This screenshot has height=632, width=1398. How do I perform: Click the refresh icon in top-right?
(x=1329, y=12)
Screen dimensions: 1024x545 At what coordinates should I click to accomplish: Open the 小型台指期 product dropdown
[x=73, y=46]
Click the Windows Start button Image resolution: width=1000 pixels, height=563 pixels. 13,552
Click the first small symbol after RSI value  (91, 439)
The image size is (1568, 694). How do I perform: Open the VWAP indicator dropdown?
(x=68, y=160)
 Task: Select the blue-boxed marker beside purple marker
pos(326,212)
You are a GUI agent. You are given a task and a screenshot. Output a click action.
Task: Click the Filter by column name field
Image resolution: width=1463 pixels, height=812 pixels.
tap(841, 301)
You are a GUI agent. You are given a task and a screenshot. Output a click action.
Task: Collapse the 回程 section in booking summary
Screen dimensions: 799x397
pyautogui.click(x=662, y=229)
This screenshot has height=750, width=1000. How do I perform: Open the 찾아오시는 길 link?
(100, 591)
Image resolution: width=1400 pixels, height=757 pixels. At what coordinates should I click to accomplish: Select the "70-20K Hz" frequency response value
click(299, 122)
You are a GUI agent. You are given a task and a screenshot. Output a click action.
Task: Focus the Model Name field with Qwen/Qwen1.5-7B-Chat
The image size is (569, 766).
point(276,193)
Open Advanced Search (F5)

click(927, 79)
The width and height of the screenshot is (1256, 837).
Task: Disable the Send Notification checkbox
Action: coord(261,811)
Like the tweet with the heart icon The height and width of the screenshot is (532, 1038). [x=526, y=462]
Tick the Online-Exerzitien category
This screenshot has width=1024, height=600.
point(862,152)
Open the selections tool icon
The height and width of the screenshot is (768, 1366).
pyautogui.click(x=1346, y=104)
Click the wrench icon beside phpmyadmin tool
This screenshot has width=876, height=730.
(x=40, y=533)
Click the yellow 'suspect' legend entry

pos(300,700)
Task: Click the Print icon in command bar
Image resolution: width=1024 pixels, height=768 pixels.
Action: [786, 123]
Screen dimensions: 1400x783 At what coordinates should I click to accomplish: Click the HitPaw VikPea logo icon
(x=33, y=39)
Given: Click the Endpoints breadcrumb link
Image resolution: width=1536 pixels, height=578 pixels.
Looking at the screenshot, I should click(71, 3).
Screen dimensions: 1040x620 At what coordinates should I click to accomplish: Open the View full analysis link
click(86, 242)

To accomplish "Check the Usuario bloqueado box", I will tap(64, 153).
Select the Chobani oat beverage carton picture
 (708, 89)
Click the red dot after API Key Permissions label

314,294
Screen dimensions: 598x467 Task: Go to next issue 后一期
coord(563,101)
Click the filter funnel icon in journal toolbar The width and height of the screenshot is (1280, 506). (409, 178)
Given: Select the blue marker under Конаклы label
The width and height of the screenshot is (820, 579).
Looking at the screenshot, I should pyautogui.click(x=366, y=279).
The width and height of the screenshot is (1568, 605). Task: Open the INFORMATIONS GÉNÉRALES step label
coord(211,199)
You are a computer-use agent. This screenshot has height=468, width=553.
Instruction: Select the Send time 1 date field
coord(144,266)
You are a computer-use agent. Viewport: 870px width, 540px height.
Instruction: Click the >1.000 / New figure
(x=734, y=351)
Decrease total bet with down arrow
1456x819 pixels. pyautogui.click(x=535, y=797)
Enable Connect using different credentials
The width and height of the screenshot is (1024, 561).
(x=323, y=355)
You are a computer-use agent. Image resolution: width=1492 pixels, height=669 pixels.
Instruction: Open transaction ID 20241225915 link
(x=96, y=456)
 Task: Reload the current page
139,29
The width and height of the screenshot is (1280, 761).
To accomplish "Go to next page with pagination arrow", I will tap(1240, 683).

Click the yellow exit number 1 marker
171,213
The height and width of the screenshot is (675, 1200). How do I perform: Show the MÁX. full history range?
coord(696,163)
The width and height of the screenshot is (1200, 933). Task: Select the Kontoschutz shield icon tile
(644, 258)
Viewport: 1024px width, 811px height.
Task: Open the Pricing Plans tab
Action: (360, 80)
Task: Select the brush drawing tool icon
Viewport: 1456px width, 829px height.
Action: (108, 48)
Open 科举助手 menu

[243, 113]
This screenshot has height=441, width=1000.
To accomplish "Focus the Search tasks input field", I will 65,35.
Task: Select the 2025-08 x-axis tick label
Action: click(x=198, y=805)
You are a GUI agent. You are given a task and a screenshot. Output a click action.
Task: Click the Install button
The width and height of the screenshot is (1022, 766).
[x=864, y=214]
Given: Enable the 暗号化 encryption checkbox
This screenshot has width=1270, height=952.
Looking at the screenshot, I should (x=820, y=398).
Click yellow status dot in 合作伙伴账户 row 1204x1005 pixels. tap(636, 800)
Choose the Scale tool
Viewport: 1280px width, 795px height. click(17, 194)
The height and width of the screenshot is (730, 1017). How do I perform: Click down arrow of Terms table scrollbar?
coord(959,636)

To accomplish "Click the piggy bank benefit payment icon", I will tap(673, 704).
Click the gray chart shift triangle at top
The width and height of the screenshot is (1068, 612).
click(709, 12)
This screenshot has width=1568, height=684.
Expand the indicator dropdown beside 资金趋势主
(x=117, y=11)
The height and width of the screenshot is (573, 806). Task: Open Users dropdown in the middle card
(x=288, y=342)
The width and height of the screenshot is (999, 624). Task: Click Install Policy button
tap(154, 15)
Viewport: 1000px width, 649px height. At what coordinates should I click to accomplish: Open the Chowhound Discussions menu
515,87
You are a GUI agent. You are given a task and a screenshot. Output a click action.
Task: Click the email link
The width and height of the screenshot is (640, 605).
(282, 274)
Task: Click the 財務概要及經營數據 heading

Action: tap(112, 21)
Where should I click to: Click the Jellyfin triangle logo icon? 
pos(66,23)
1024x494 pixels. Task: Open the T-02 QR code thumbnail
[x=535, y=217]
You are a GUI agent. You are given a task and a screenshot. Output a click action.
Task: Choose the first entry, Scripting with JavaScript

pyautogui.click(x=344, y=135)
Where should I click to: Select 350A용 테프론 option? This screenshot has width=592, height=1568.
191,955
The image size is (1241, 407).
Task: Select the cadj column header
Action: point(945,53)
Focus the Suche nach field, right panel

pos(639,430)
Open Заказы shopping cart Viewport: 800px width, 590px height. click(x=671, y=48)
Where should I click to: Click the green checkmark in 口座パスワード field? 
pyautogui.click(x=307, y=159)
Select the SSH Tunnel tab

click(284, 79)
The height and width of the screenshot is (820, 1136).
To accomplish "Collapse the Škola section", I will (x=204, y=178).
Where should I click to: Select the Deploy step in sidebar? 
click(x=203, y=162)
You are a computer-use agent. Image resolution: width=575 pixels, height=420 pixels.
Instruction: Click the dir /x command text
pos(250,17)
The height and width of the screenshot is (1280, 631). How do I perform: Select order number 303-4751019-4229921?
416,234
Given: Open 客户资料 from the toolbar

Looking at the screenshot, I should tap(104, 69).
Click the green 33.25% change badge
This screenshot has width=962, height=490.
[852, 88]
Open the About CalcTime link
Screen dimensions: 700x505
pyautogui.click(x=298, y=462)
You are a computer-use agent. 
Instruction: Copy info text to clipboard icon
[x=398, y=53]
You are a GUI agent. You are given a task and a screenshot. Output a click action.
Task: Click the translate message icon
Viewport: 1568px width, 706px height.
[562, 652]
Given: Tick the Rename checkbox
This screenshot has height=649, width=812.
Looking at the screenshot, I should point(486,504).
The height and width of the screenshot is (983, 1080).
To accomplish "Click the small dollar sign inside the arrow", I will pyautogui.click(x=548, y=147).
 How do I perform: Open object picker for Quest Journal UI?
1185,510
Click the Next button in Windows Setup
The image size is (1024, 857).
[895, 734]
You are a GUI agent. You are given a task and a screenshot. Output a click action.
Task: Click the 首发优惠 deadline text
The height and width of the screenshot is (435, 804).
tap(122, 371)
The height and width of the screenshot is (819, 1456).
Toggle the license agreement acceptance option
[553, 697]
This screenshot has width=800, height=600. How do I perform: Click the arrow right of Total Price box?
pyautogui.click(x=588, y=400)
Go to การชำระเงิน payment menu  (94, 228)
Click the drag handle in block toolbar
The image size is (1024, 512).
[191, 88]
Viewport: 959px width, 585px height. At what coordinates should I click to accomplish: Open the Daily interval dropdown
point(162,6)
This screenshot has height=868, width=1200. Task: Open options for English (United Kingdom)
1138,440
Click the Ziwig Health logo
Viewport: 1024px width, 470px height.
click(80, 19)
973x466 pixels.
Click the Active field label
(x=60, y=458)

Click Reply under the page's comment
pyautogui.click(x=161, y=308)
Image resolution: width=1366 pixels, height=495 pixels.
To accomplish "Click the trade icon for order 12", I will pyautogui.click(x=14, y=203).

- - - - -

Your task: Set down verbatim only the lines between the start of the data above and the line with "Tick the Online-Exerzitien category", both boundaries included.

Task solution:
This screenshot has height=632, width=1398. How do I perform: Click the refresh icon in top-right?
(x=1329, y=12)
Screen dimensions: 1024x545 At what coordinates should I click to accomplish: Open the 小型台指期 product dropdown
[x=73, y=46]
Click the Windows Start button Image resolution: width=1000 pixels, height=563 pixels. 13,552
Click the first small symbol after RSI value  (91, 439)
The image size is (1568, 694). How do I perform: Open the VWAP indicator dropdown?
(x=68, y=160)
 Task: Select the blue-boxed marker beside purple marker
pos(326,212)
You are a GUI agent. You are given a task and a screenshot. Output a click action.
Task: Click the Filter by column name field
Image resolution: width=1463 pixels, height=812 pixels.
tap(841, 301)
You are a GUI agent. You are given a task and a screenshot. Output a click action.
Task: Collapse the 回程 section in booking summary
Screen dimensions: 799x397
pyautogui.click(x=662, y=229)
This screenshot has height=750, width=1000. How do I perform: Open the 찾아오시는 길 link?
(100, 591)
Image resolution: width=1400 pixels, height=757 pixels. At what coordinates should I click to accomplish: Select the "70-20K Hz" frequency response value
click(299, 122)
You are a GUI agent. You are given a task and a screenshot. Output a click action.
Task: Focus the Model Name field with Qwen/Qwen1.5-7B-Chat
The image size is (569, 766).
point(276,193)
Open Advanced Search (F5)

click(927, 79)
The width and height of the screenshot is (1256, 837).
Task: Disable the Send Notification checkbox
Action: coord(261,811)
Like the tweet with the heart icon The height and width of the screenshot is (532, 1038). [x=526, y=462]
Tick the Online-Exerzitien category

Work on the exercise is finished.